La foto es de Reuters



22 feb 2006 | 09:27 AM
Quién puede dudar que Henry no mejoraría el juego del Barça viendo ayer donde,cómo y cuando jugó??.
Abstenerse teóricos y filósofos del balón.
22 feb 2006 | 09:56 AM
Nadie lo duda, Euse. Yo, como Guso, quiero que venga.
Guso, lo de Mourinho es indignante, pero que haya tipos que lo defiendan, como Enric Banyeres, es para dejar de leer sus opiniones.
22 feb 2006 | 12:01 PM
Henry es magnífico. Me ha resultado curioso que en Madrid, como ha pasado tantas veces, han "descubierto" a un ex-jugador del Barça, ahora la nueva perla se llama Cesc Fàbregas.
Lo de Banyeres es provocación, pura provocación.
22 feb 2006 | 12:36 PM
Sí mucho es provocación, para obtener atención, pero su posicionamiento es claro. A mí no me haría gracia que Cesc jugara algún día en el Madrid, pero es que tiene una familia que odia a Laporta, ¡no?
22 feb 2006 | 02:20 PM
No, ese no es el caso de Cesc Fàbregas. Se fue del Barça en el 'impasse' entre la directiva de Reina y la de Laporta. Wenger fue hábil, le ofreció un buen dinero, en el Barca había un desgobierno total y, además, le garantizó minutos a un chaval de 16 años.

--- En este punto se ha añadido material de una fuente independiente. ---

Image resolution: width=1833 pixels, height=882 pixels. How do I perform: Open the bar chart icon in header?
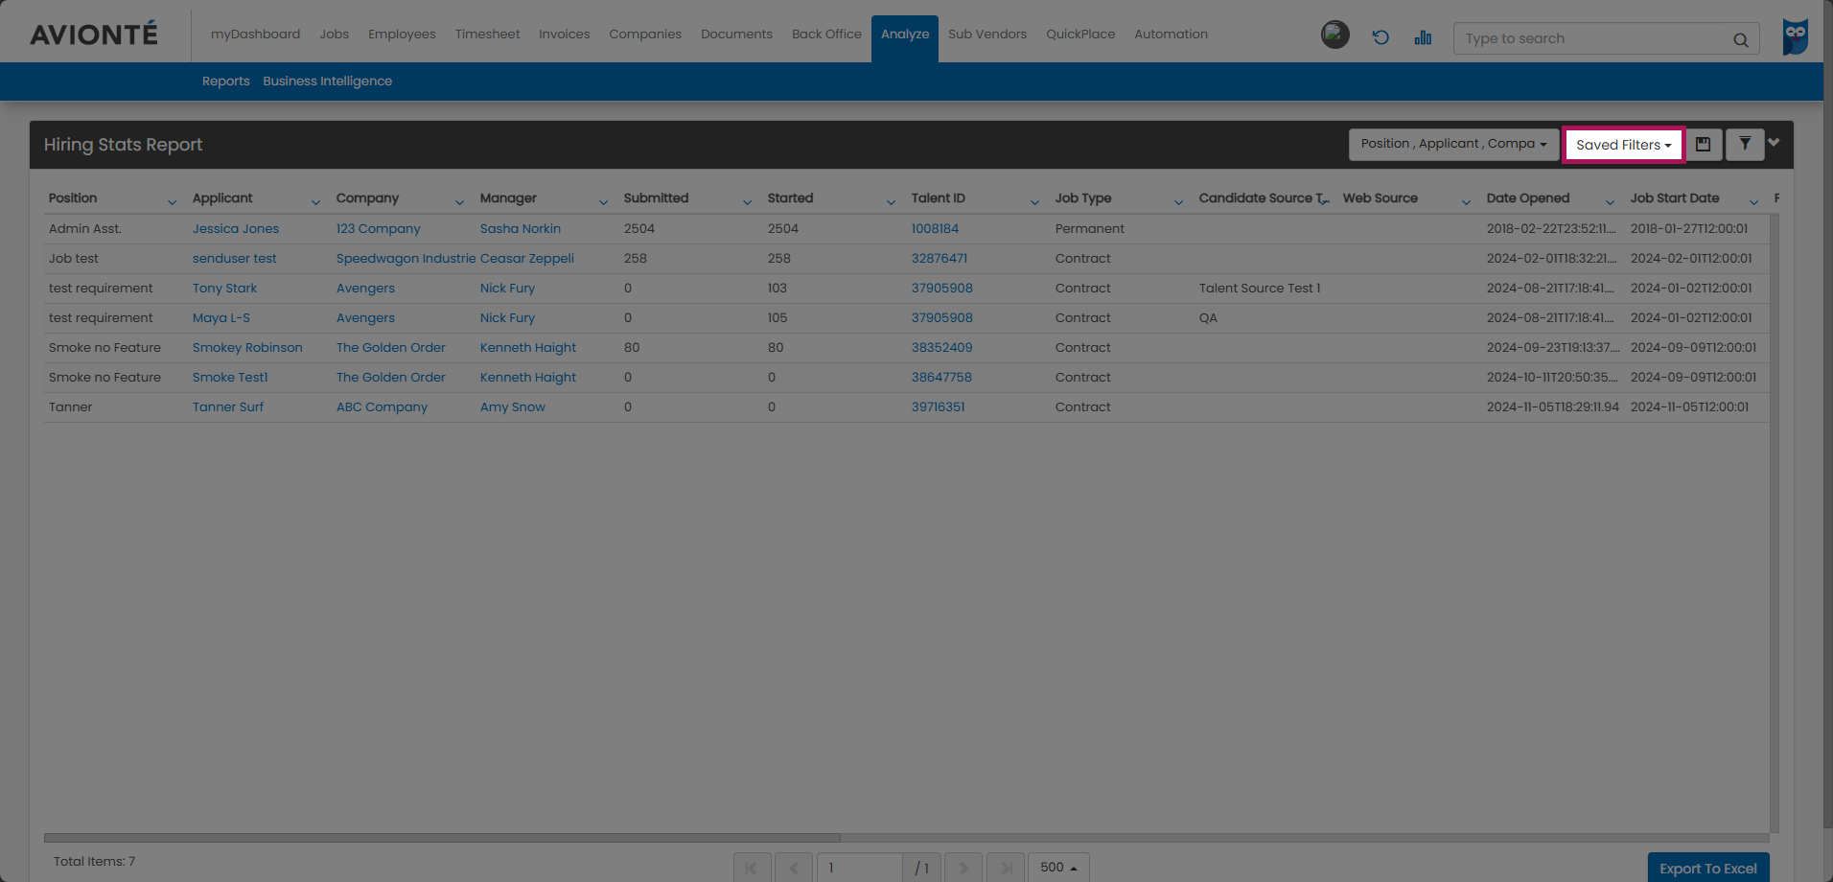coord(1423,37)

Quien es nieto de un ex directivo del Barça, de Amador Bernabeu, es Gerard Piqué, que fue contratado por el Manchester United.
22 feb 2006 | 05:21 PM
Hablando de Cesc, ayer escuché indignado -que no sorprendido- la transmisión del Madrid-Arsenal de una cadena que antes vendía puritos y cuyo narrador era un presentador de deportes de "Cuatro", quien citó reiteradamente a Cesc como Fábregas. Sin que nadie le preguntara, explicó que Cesc no le parecía un nombre como para que se identificara como un jugador español. Y se quedó tan ancho. Y sus oyentes más despistados alucinando con que el narrador hablara de Fábregas y el resto de contertulios se refiriera a él como Cesc. Claro que la culpa es mía por tener unos vicios tan extraños.
23 feb 2006 | 03:50 PM
Qué mala costumbre tienes, Milanesio. Busca por el dial, seguro que encuentras algo mejor y si no siempre queda internet.